No consistent policy has emerged in these states on whether to exempt workers who may be at greater risk from the disease, either because of underlying health conditions or age.
The Georgia Department of Labor is deciding such claims on a case-by-case basis, says Kersha Cartwright, a spokeswoman there. “Feeling unsafe is not a valid reason” to reject employment, she says, but “some of these special circumstances might make it a valid reason.”
In Tennessee, the state “has not explored specific exemptions for older workers who are required to return to work after a temporary layoff due to COVID-19,” Chris Cannon, assistant administrator at the state Department of Labor and Workforce Development, says in an email.

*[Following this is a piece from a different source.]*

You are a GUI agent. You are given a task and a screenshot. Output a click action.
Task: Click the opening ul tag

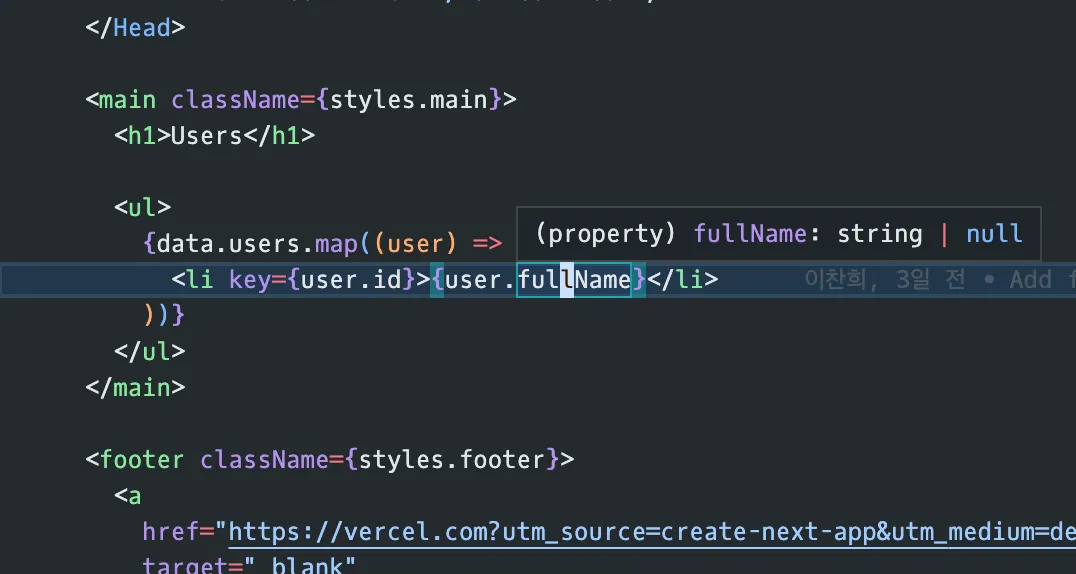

Both Iowa and Texas received enough “pushback” over their initial policies to issue subsequent guidance indicating that older workers would likely be exempted, says Michele Evermore, a senior policy analyst at the National Employment Law Project. But she argues that older workers are more likely to hear the stark initial message from governors and other state officials than to hunt down the technical legal guidance now buried on state employment websites.
“Workers are just going to see this and consider it an order and not challenge it,” Evermore said. “Getting states to walk back this messaging is a little bit like closing the barn door after the horse is out. Once people have heard from the governor you have to go back to work, and then they issue on their website somewhere FAQs [frequently asked questions] that slightly soften that, does that reverse the initial damage? I don’t think so.”
A challenge for Trump
The health and financial strains converging on older Americans have become a source of political stress for Republicans. In every presidential race after 2000, the GOP has enjoyed double-digit advantages among white seniors, who have proved a receptive audience to conservative GOP cultural messages.
“This is not quite the same culture war,” Gourevitch said. “This isn’t like football protests. This is like life and death, health and jobs stuff, and that doesn’t exactly align with outrage and culture wars.”